Besides negative reviews, the only obstacles that seemed to be standing in the film’s way this weekend, and that may have kept its gross from being even bigger, were the controversial subject matter and more mature themes than summer tentpoles usually sport.
“Most of the other top-grossing films are young, special effects driven movies,” said Sony marketing and distribution chairman Jeff Blake. “For a movie with such provocative themes to be among the top openings of all time is thrilling to us.”
The only non-actioner and non-family film that has opened bigger is “The Passion of the Christ.”
Since summer is filled primarily with pics that appeal to younger auds, Sony is looking for “Da Vinci” to have long legs, particularly over Memorial Day weekend, when “X-Men: The Last Stand” opens targeted at teenagers. Domestic cume over $200 million is certain, with $250 million or more doable.
It’s the sixth No. 1 opening of 2006 for Sony, which has turned around its fortunes after a dismal 2005.
Pic is also the biggest opening ever for star Tom Hanks, helmer Ron Howard and producer Brian Grazer.
While the “Over the Hedge” bow was in line with estimates, DreamWorks Animation now faces an uphill battle to bring it up to the $193 million “Madagascar” cumed. A big Memorial Day weekend is critical for the toon.
Unlike previous DreamWorks toons, such as “Shrek 2,” which appealed to adults as well as kids, “Hedge” moviegoers were 80% family.
“By opening a week earlier than ‘Madagascar,’ we think we got a strong number that sets us up well for Memorial Day and the summer,” Paramount general sales manager Don Harris said.
“Over the Hedge” is the first film Par has handled under the distribution deal it set up with DreamWorks Animation after acquiring the DreamWorks studio.
In a sign of how mixed the “Hedge” performance was, pic set two contrasting records. Opening was the biggest ever against another film’s $70 million-plus debut, but also the lowest ever for a pic bowing at more than 4,000 theaters.
Toon had a per-play average of $9,172 at 4,059 theaters.
Frame’s only other wide opener was “See No Evil,” the first movie financed by WWE Films. Lionsgate-distribbed horror pic, which stars wrestler Kane, grossed a soft $4.4 million at 1,257 theaters for an average take of $3,461.
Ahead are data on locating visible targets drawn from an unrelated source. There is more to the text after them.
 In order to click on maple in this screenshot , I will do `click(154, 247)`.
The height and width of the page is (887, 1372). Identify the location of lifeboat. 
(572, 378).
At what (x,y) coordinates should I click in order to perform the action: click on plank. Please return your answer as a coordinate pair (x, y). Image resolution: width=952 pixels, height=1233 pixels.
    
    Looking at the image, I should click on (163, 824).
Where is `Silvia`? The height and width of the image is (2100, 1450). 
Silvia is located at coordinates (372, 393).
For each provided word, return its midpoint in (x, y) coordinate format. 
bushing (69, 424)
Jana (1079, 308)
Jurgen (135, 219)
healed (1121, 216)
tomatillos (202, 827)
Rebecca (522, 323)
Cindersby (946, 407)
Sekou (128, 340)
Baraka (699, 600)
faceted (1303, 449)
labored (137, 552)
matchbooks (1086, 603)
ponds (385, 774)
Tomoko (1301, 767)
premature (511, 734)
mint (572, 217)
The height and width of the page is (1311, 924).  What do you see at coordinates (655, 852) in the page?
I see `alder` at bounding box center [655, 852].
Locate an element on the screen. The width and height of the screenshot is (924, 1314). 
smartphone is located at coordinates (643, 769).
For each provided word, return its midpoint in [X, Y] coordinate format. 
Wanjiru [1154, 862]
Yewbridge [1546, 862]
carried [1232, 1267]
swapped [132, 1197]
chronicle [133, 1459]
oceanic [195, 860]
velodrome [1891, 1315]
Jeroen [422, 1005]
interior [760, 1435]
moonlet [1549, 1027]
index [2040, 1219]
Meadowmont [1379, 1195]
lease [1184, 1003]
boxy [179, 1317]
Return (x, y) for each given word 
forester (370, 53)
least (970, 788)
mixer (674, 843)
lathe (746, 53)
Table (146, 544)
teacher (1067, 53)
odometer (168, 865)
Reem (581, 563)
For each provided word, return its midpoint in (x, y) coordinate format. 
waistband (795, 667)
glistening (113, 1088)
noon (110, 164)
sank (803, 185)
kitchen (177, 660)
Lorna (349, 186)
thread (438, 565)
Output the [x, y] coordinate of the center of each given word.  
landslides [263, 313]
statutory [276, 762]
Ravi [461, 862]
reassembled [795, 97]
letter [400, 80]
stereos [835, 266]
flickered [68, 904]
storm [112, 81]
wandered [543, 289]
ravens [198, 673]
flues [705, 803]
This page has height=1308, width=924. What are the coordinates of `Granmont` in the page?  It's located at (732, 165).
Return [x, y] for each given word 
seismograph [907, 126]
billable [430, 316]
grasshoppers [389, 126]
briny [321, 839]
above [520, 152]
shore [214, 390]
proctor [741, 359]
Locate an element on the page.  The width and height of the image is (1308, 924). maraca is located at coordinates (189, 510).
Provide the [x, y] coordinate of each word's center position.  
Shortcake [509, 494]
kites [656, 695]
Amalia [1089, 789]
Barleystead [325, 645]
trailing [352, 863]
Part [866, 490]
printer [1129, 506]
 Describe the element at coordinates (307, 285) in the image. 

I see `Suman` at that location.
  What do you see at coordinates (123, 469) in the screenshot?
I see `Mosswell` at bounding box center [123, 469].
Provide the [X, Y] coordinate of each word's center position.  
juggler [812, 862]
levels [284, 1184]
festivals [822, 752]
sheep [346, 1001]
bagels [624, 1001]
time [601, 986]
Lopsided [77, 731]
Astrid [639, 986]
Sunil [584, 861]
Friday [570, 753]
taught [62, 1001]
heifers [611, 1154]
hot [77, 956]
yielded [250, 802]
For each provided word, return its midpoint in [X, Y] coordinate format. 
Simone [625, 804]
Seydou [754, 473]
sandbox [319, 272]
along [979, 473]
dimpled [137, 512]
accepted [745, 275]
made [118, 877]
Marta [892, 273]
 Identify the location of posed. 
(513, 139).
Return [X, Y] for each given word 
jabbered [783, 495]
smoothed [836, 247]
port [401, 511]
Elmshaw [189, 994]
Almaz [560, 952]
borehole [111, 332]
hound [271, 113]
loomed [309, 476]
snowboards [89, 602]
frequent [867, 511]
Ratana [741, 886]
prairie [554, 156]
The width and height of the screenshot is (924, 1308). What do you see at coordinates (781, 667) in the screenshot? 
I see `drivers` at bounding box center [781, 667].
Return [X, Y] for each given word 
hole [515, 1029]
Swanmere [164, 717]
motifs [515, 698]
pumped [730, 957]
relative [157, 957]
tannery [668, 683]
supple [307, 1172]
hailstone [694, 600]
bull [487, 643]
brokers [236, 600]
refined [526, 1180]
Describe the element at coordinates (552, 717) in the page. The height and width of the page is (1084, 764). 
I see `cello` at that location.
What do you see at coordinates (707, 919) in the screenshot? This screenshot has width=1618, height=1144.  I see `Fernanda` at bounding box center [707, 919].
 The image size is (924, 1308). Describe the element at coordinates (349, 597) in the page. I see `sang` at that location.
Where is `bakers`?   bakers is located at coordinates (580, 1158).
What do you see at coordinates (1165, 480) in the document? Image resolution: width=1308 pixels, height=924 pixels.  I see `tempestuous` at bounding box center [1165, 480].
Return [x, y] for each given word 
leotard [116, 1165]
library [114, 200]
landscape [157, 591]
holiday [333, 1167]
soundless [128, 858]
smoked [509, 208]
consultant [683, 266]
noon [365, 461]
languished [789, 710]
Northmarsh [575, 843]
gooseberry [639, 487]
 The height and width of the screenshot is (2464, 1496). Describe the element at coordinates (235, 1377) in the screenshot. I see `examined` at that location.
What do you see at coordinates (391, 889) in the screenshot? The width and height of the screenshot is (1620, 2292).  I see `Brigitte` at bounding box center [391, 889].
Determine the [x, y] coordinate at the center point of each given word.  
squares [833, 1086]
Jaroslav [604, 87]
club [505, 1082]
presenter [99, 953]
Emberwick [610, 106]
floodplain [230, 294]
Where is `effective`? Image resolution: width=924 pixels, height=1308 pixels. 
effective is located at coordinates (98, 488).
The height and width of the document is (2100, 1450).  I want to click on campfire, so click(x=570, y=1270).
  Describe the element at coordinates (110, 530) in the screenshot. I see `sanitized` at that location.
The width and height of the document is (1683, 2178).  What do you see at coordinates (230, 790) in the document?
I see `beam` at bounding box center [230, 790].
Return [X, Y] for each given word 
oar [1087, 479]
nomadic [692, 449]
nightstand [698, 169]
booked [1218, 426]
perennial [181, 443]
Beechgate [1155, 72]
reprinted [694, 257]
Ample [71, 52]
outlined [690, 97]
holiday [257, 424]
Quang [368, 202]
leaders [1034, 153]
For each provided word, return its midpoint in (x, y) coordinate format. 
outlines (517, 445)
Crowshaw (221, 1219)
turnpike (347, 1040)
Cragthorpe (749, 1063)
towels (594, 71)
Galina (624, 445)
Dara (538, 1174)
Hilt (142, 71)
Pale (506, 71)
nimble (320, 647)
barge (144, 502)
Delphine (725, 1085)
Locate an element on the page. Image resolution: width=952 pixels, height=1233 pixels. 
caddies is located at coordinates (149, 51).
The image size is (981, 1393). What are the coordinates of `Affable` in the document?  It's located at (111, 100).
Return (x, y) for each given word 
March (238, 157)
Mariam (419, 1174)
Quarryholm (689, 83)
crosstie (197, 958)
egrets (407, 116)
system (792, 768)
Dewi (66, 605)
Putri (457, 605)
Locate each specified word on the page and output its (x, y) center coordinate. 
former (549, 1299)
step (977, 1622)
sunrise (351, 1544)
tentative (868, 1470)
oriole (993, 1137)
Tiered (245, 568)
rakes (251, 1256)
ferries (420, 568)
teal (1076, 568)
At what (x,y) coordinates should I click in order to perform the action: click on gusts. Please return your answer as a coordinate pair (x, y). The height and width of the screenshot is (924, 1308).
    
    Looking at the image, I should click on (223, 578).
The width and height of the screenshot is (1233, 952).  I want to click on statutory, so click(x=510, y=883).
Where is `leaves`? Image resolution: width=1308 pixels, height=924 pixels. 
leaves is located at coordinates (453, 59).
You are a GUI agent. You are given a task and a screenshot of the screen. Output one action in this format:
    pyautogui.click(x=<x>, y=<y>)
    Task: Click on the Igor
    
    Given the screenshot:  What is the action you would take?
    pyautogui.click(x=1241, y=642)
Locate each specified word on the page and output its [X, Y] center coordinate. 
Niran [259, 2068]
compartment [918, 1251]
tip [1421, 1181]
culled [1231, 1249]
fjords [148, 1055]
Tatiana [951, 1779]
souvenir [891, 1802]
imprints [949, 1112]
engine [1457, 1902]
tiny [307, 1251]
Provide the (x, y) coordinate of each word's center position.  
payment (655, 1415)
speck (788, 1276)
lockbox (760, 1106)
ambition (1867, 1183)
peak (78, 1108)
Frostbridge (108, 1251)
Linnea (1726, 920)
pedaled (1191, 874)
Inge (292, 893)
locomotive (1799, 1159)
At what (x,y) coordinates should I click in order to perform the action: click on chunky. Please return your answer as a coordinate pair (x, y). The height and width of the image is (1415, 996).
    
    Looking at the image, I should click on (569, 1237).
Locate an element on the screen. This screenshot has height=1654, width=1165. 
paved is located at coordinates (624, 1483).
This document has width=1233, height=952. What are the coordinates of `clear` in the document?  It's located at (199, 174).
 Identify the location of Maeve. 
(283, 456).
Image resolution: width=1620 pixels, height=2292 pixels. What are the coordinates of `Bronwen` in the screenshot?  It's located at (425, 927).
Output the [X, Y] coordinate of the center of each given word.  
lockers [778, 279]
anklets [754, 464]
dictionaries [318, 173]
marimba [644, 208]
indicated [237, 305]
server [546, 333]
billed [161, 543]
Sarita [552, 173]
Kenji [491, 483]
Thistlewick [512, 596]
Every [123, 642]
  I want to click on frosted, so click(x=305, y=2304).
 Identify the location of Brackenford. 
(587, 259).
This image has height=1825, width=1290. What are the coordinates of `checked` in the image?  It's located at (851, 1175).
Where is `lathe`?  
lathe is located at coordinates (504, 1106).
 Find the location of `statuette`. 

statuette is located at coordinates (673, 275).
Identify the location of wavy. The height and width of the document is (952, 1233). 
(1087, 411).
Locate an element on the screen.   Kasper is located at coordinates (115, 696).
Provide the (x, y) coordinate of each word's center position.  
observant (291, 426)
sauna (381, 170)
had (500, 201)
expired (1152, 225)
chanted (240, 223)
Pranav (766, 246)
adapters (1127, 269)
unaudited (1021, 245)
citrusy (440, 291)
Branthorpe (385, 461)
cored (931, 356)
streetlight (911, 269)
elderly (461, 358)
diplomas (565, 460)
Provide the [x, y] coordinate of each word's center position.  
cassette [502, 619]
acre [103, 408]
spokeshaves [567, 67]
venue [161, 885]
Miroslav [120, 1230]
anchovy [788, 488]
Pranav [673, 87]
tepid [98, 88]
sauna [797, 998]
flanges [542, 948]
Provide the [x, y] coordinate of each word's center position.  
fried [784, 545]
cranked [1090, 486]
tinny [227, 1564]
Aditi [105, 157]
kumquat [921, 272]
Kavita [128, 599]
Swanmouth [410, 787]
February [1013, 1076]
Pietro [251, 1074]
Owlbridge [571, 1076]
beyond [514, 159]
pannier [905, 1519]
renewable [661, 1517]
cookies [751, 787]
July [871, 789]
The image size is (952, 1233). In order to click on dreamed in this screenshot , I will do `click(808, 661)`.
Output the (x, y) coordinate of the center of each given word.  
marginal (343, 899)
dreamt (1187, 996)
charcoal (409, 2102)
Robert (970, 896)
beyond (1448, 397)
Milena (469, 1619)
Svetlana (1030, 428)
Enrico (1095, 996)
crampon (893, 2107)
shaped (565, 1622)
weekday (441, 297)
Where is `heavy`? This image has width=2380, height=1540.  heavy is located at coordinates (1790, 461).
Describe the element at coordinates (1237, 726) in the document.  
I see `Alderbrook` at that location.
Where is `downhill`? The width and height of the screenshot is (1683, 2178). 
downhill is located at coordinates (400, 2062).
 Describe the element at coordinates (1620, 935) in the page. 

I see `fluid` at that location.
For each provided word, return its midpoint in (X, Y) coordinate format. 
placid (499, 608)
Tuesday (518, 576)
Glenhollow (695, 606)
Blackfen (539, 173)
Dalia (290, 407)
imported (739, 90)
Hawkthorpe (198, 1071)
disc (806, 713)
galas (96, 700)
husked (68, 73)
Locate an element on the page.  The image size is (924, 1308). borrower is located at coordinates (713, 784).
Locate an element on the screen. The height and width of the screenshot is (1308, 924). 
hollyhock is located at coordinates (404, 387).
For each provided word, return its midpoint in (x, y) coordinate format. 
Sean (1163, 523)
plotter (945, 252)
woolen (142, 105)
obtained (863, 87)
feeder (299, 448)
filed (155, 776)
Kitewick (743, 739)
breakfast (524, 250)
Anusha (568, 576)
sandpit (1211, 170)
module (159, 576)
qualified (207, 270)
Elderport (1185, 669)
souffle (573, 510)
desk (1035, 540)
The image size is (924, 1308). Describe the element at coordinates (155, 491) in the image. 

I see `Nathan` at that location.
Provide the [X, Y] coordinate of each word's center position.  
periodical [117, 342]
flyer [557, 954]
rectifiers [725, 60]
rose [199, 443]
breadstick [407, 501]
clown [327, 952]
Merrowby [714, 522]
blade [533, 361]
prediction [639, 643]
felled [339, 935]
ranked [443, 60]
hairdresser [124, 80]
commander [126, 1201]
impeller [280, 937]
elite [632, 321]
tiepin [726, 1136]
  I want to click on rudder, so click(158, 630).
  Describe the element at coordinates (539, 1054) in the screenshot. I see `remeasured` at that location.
Any hopes Warner Bros. and Virtual Studios had that “Poseidon” could recover after a disastrous domestic debut were capsized as the big budget remake plunged 58% in “Da Vinci’s” wake. Pic grossed $9.2 million, putting it in fourth place and bringing cume to $36.8 million.
“Mission: Impossible III” fell a similarly big 56%, taking $11 million on its third weekend as cume broke into nine figures at $103.2 million. Pic now has no shot at matching even the first “Impossible” film, which took in $181 million 10 years ago. Sequel cumed $215 million in 2000.
In limited release, ThinkFilm opened Gael Garcia Bernal starrer “The King” to a so-so $9,100 on one play in New York. It bows in L.A. on June 9.
Sony Pictures Classics expanded “Sketches of Frank Gehry” to eight theaters in its second week, up from two. Docu grossed a weak $25,044, or $3,131 per, bringing cume to $51,325.
First Look expanded “The Proposition” from eight to 15 playdates and did a soft $64,500, or $4,300 per theater. Cume is $187,167. Australian drama expands to 10 more cities over Memorial Day weekend.
Overall, frame was up just 1% from a year ago, according to Nielsen EDI. But since “Revenge of the Sith” opened on a Thursday last year and made $50 million, summer 2006 is thus far 5% behind 2005 and the year-to-date lead has slipped to 3% from 5% last week.